Task brief —
Please return the whole listing. Keep each line exactly the same.

_ _ _

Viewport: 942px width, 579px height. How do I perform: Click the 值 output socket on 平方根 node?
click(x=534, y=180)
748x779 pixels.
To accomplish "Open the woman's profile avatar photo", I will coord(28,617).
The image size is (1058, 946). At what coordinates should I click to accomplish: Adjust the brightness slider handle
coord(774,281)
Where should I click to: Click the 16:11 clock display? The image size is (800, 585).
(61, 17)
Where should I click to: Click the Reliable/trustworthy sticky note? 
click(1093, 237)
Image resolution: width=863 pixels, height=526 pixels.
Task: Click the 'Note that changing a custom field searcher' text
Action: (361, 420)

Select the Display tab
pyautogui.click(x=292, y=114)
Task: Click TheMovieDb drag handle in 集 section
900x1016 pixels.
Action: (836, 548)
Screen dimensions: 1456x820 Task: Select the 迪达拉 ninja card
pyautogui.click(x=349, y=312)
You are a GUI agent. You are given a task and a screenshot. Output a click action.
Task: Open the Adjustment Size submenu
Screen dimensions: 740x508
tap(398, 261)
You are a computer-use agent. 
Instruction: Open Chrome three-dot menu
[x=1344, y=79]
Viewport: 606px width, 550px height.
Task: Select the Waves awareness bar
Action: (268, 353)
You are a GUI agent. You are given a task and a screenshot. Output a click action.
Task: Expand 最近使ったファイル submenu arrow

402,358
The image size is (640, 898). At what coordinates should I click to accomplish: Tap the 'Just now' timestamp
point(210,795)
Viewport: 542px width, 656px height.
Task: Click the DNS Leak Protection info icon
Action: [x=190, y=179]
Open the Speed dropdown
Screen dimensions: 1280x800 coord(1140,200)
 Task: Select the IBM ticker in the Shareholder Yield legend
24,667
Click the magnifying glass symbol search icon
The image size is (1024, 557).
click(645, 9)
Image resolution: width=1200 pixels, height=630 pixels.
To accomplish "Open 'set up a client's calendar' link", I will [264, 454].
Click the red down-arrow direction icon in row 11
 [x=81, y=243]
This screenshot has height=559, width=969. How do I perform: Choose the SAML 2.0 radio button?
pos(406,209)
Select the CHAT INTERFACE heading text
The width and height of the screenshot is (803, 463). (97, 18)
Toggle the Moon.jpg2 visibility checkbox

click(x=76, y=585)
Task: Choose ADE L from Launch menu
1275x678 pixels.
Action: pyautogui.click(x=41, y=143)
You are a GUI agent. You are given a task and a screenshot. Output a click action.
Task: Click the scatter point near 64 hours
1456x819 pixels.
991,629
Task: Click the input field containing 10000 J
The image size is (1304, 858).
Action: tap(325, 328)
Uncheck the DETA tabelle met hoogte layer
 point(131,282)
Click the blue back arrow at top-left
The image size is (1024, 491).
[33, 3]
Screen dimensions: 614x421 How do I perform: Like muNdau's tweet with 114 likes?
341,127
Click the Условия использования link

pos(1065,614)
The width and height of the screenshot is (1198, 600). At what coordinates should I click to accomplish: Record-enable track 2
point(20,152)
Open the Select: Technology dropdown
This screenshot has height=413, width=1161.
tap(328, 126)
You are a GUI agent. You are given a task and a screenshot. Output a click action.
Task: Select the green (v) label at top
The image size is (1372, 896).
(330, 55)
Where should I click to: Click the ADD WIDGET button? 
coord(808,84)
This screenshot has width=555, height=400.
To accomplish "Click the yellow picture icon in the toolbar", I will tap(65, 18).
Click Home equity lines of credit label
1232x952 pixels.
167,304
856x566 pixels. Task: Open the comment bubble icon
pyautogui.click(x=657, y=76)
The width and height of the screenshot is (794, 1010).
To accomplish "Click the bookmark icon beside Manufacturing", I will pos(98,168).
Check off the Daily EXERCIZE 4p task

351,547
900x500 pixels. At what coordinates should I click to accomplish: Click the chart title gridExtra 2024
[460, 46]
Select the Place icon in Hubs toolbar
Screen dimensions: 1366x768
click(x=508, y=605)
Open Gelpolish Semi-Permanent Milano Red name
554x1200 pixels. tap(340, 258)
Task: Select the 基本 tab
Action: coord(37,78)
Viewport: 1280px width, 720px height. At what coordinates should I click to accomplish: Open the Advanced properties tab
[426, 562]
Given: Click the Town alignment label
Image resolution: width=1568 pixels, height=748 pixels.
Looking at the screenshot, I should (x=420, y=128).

_ _ _

Response to the task —
Viewport: 942px width, 579px height. How do I perform: Click the 值 output socket on 平方根 node?
click(x=534, y=180)
748x779 pixels.
To accomplish "Open the woman's profile avatar photo", I will coord(28,617).
The image size is (1058, 946). At what coordinates should I click to accomplish: Adjust the brightness slider handle
coord(774,281)
Where should I click to: Click the 16:11 clock display? The image size is (800, 585).
(61, 17)
Where should I click to: Click the Reliable/trustworthy sticky note? 
click(1093, 237)
Image resolution: width=863 pixels, height=526 pixels.
Task: Click the 'Note that changing a custom field searcher' text
Action: (361, 420)

Select the Display tab
pyautogui.click(x=292, y=114)
Task: Click TheMovieDb drag handle in 集 section
900x1016 pixels.
Action: (836, 548)
Screen dimensions: 1456x820 Task: Select the 迪达拉 ninja card
pyautogui.click(x=349, y=312)
You are a GUI agent. You are given a task and a screenshot. Output a click action.
Task: Open the Adjustment Size submenu
Screen dimensions: 740x508
tap(398, 261)
You are a computer-use agent. 
Instruction: Open Chrome three-dot menu
[x=1344, y=79]
Viewport: 606px width, 550px height.
Task: Select the Waves awareness bar
Action: (268, 353)
You are a GUI agent. You are given a task and a screenshot. Output a click action.
Task: Expand 最近使ったファイル submenu arrow

402,358
The image size is (640, 898). At what coordinates should I click to accomplish: Tap the 'Just now' timestamp
point(210,795)
Viewport: 542px width, 656px height.
Task: Click the DNS Leak Protection info icon
Action: [x=190, y=179]
Open the Speed dropdown
Screen dimensions: 1280x800 coord(1140,200)
 Task: Select the IBM ticker in the Shareholder Yield legend
24,667
Click the magnifying glass symbol search icon
The image size is (1024, 557).
click(645, 9)
Image resolution: width=1200 pixels, height=630 pixels.
To accomplish "Open 'set up a client's calendar' link", I will [264, 454].
Click the red down-arrow direction icon in row 11
 [x=81, y=243]
This screenshot has height=559, width=969. How do I perform: Choose the SAML 2.0 radio button?
pos(406,209)
Select the CHAT INTERFACE heading text
The width and height of the screenshot is (803, 463). (97, 18)
Toggle the Moon.jpg2 visibility checkbox

click(x=76, y=585)
Task: Choose ADE L from Launch menu
1275x678 pixels.
Action: pyautogui.click(x=41, y=143)
You are a GUI agent. You are given a task and a screenshot. Output a click action.
Task: Click the scatter point near 64 hours
1456x819 pixels.
991,629
Task: Click the input field containing 10000 J
The image size is (1304, 858).
Action: tap(325, 328)
Uncheck the DETA tabelle met hoogte layer
 point(131,282)
Click the blue back arrow at top-left
The image size is (1024, 491).
[33, 3]
Screen dimensions: 614x421 How do I perform: Like muNdau's tweet with 114 likes?
341,127
Click the Условия использования link

pos(1065,614)
The width and height of the screenshot is (1198, 600). At what coordinates should I click to accomplish: Record-enable track 2
point(20,152)
Open the Select: Technology dropdown
This screenshot has height=413, width=1161.
tap(328, 126)
You are a GUI agent. You are given a task and a screenshot. Output a click action.
Task: Select the green (v) label at top
The image size is (1372, 896).
(330, 55)
Where should I click to: Click the ADD WIDGET button? 
coord(808,84)
This screenshot has width=555, height=400.
To accomplish "Click the yellow picture icon in the toolbar", I will tap(65, 18).
Click Home equity lines of credit label
1232x952 pixels.
167,304
856x566 pixels. Task: Open the comment bubble icon
pyautogui.click(x=657, y=76)
The width and height of the screenshot is (794, 1010).
To accomplish "Click the bookmark icon beside Manufacturing", I will pos(98,168).
Check off the Daily EXERCIZE 4p task

351,547
900x500 pixels. At what coordinates should I click to accomplish: Click the chart title gridExtra 2024
[460, 46]
Select the Place icon in Hubs toolbar
Screen dimensions: 1366x768
click(x=508, y=605)
Open Gelpolish Semi-Permanent Milano Red name
554x1200 pixels. tap(340, 258)
Task: Select the 基本 tab
Action: coord(37,78)
Viewport: 1280px width, 720px height. At what coordinates should I click to accomplish: Open the Advanced properties tab
[426, 562]
Given: Click the Town alignment label
Image resolution: width=1568 pixels, height=748 pixels.
Looking at the screenshot, I should (x=420, y=128).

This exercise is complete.